BIG W was among a few retailers who kept the doors open during the more stringent restrictions, bringing its trading hours down to 9am to 6pm to accommodate for lower foot traffic and increased cleaning time.

Ms Rendo said each store has been given a maximum number of shoppers allowed in to ensure social distancing protocols can be met even in peak periods.

"Through these busy times in the last few months we've also made sure we've maintained a reasonable number of customers who are in store at any one time because there are limits," said Ms Rendo.

"Our store greeters and security guards manage that with a one-in-one-out system once the store reaches it's maximum number of customers inside."

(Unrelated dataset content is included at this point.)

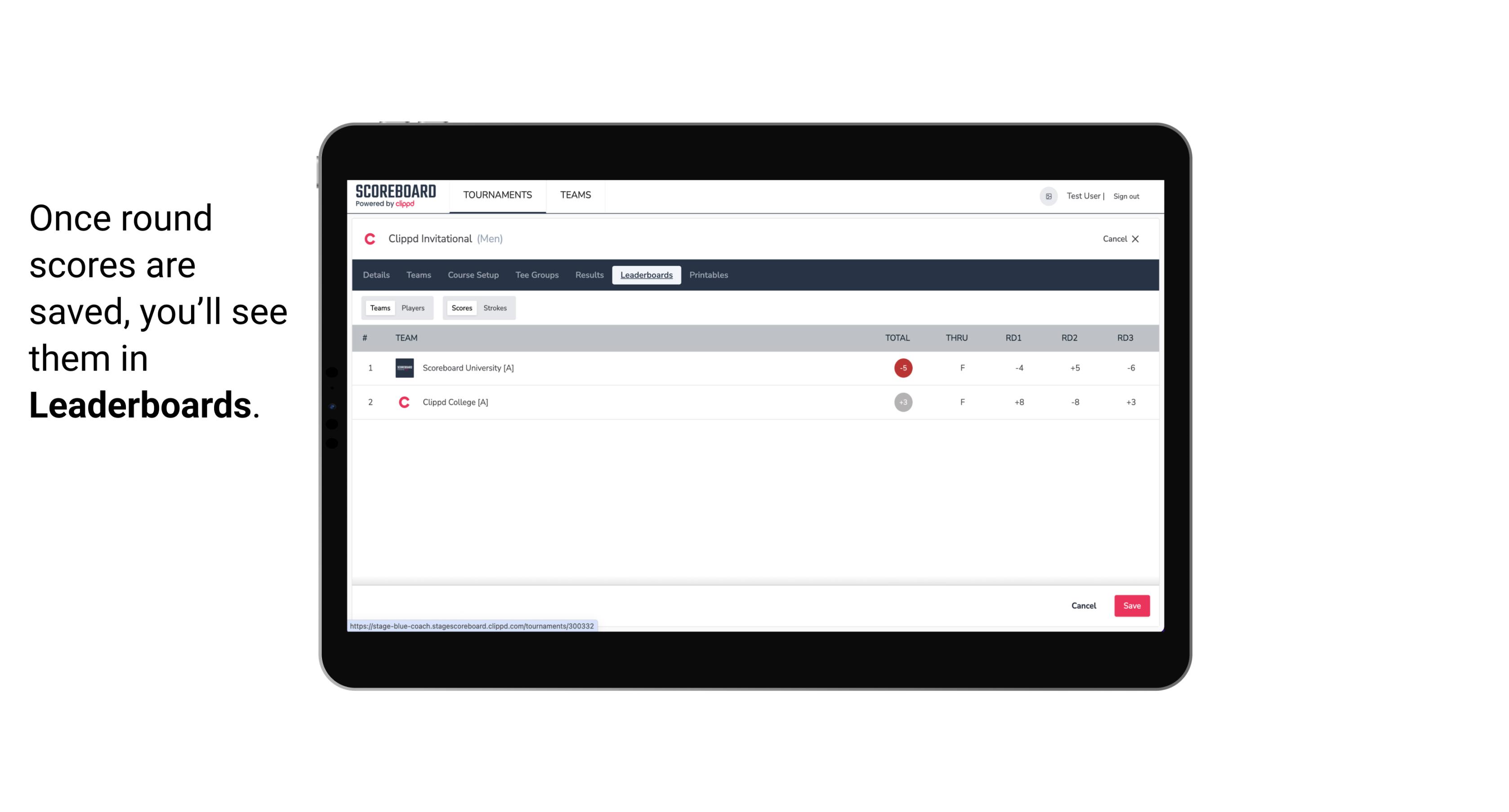Click the tournament URL link at bottom
This screenshot has height=812, width=1509.
[472, 626]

A potential silver lining for the retailer has been the boom in online shopping, and the radical shift to contactless transactions which many BIG W customers have encountered for the first time.

"I think there are plenty of things we'll come to find as the new normal. We're seeing our digital and online sales spike up to three times what they were last year and we believe that online shopping for many people has probably been a first time in the last six or seven weeks," said Ms Rendo.

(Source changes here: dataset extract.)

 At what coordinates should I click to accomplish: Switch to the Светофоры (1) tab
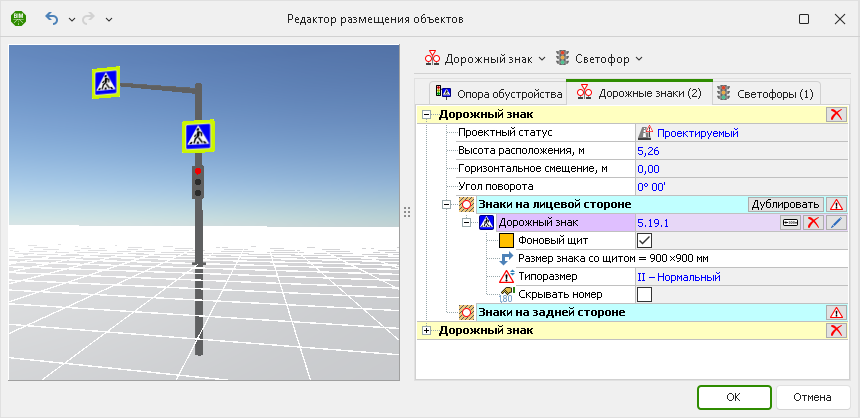pos(765,93)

"Pick-up and contactless pick-up I think will stay and what it has shown us as a retailer is that we really need to be agile."

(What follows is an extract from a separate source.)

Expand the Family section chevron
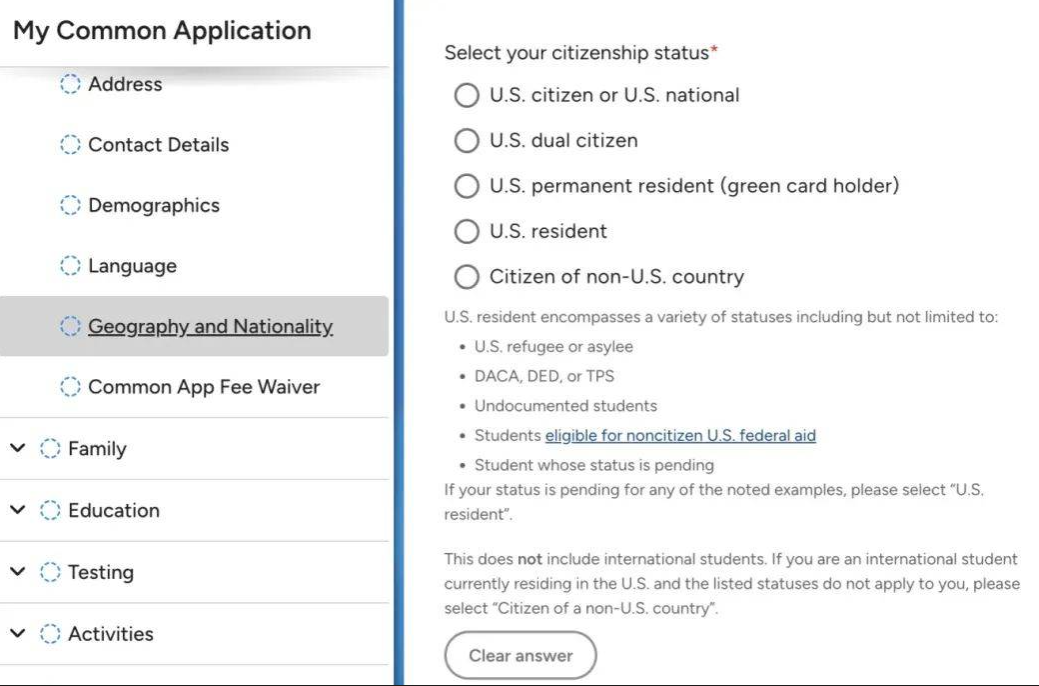This screenshot has width=1039, height=686. [x=18, y=448]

Paul Zahra, CEO of the Australian Retailers Association, said the true impact of coronavirus on retailers won't be known for months.

Westfield Doncaster in Melbourne.

"It's been unquestionably tough for retailers, and the true recovery picture won't start to emerge until physical stores reopen more fully in the coming weeks," said Mr Zahra.

"We are likely to see a phased re-opening - retailers have different considerations some will open key stores and wait to open others.

"Some have cafes attached and will need to delay that area opening. Others are still negotiating with landlords."